- [Task brief] Edit the part of the lines that opens with the line containing "You are a GUI" and closes with the line containing "pyautogui.click(x=684, y=550)" by replacing "Buy by Market" with "Sell by Market", changing nothing else. Give only that part.

- [Raw data]
*-*-*

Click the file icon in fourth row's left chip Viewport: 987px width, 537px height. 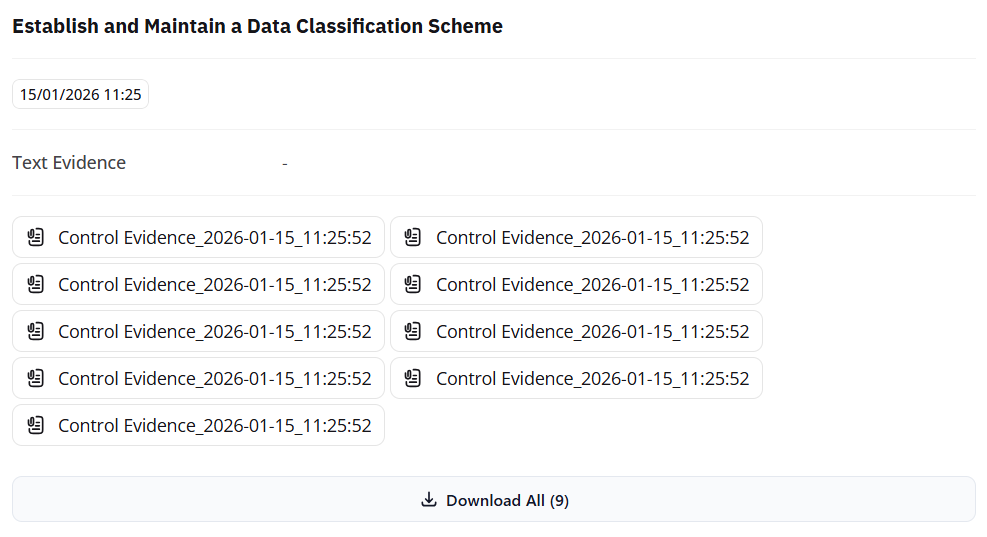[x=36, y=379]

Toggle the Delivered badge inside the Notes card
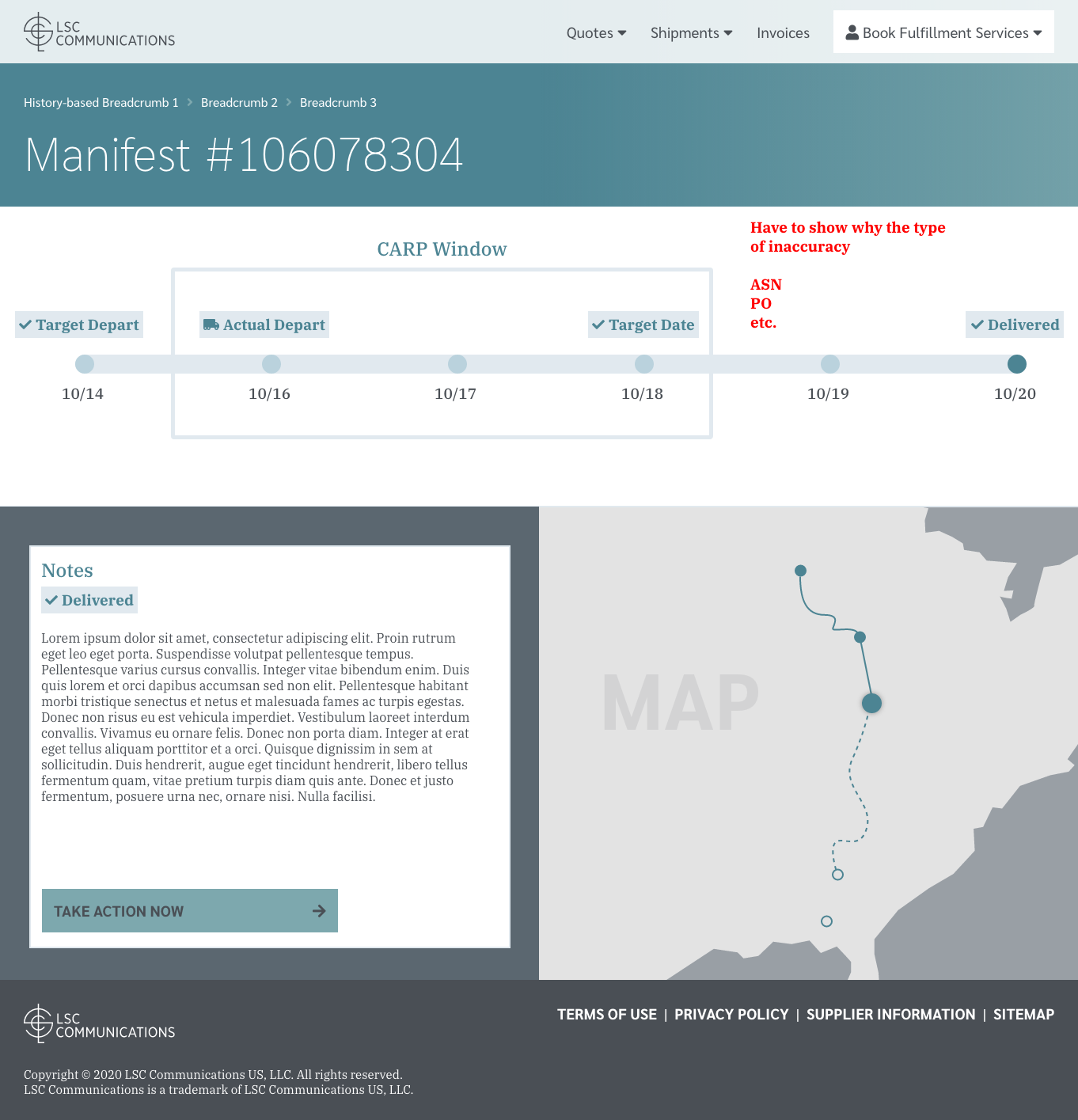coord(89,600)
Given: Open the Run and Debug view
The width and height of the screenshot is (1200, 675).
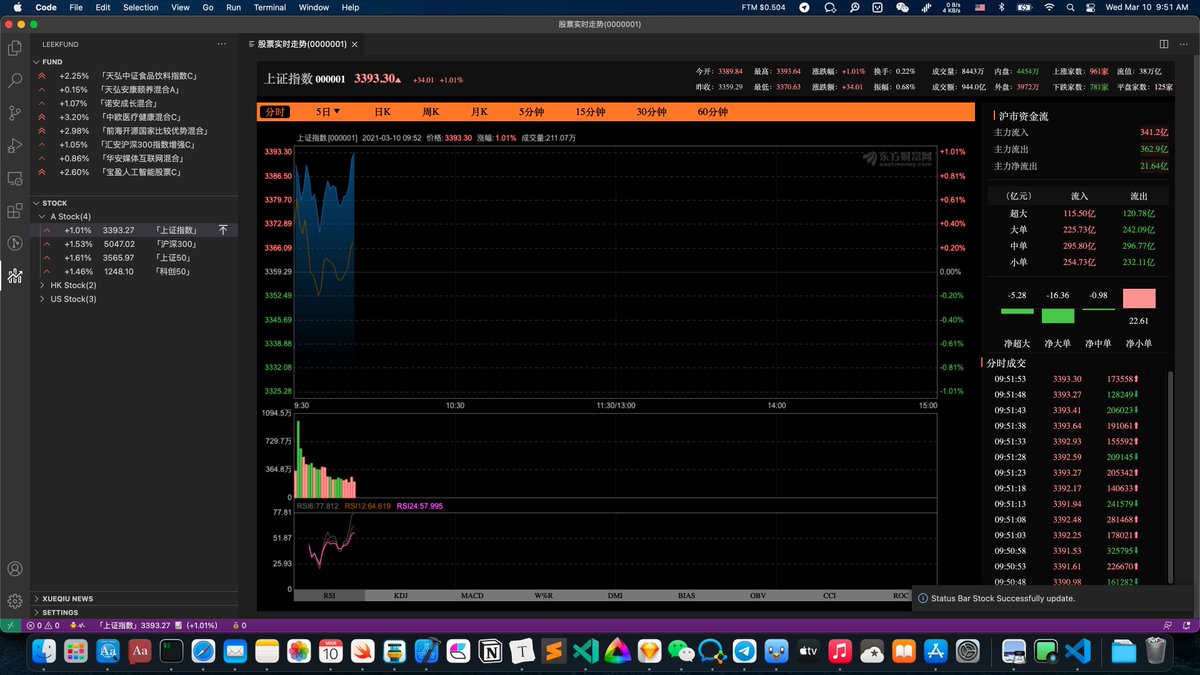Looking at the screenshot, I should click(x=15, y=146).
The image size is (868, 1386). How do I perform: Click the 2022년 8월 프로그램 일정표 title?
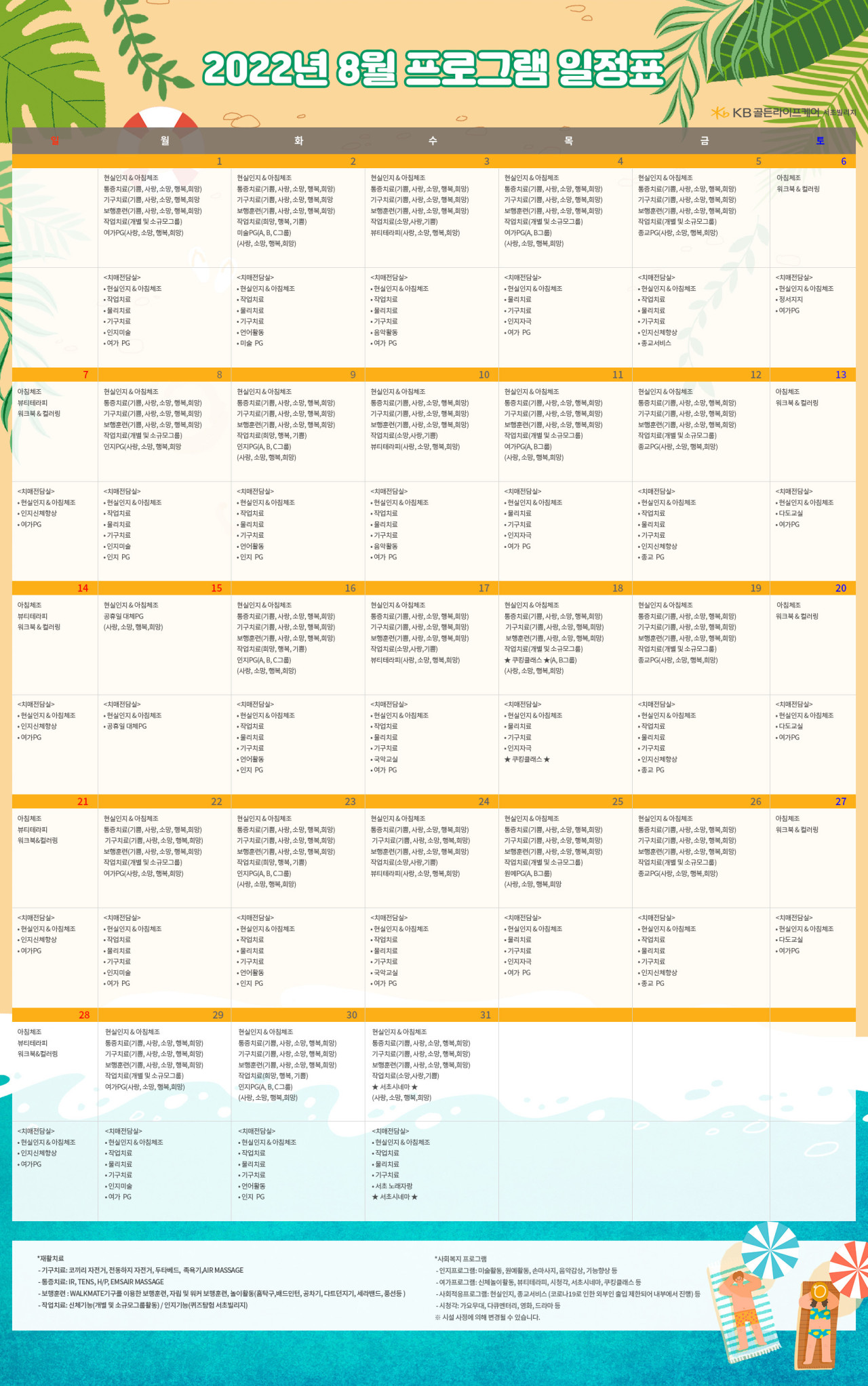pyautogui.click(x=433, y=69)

*-*-*

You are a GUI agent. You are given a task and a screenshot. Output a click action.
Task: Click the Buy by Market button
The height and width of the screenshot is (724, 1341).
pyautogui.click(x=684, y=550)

*-*-*

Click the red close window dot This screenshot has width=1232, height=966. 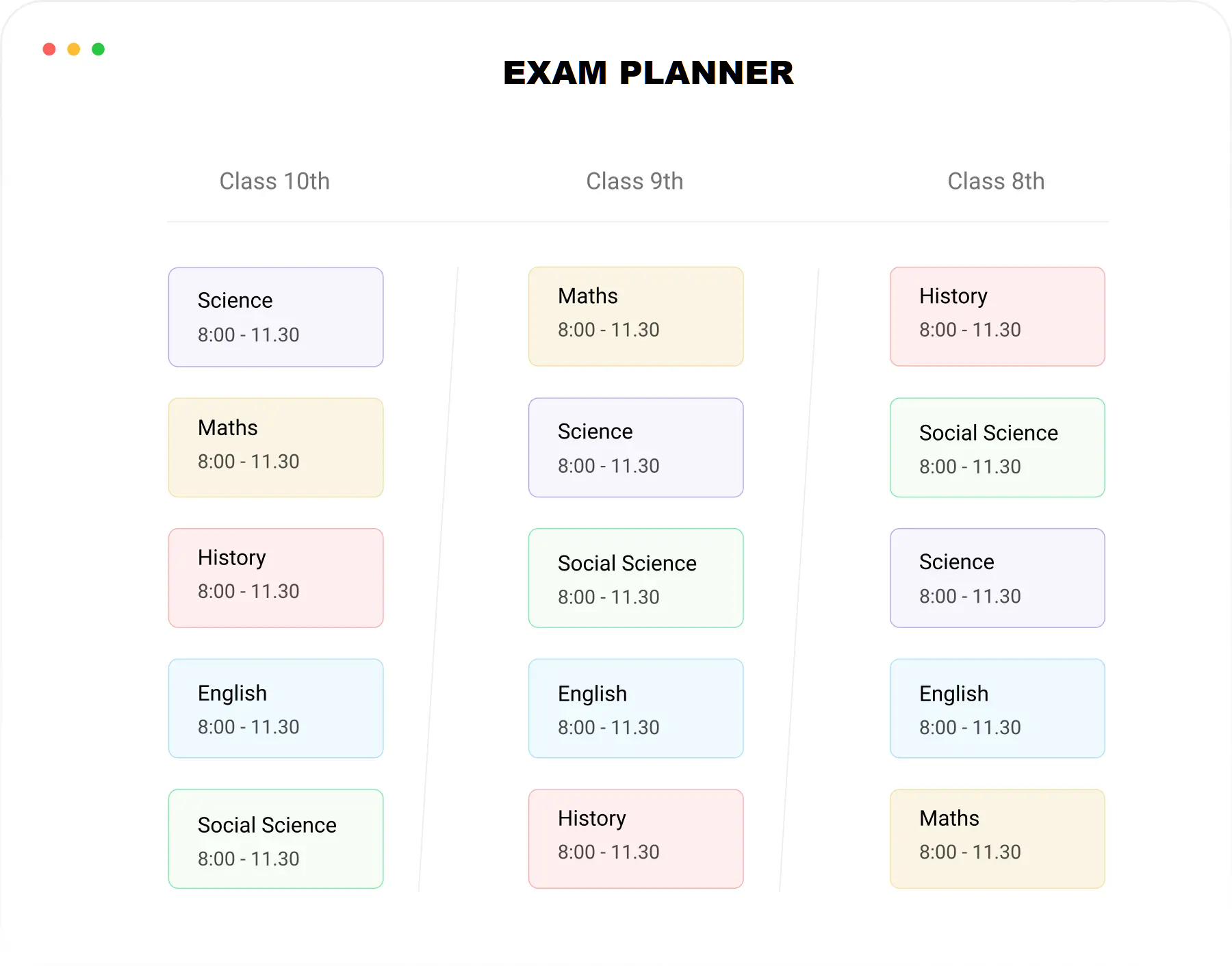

*-*-*

- [Answer to this problem]
You are a GUI agent. You are given a task and a screenshot. Output a click action.
Task: Click the Sell by Market button
The height and width of the screenshot is (724, 1341).
pyautogui.click(x=684, y=550)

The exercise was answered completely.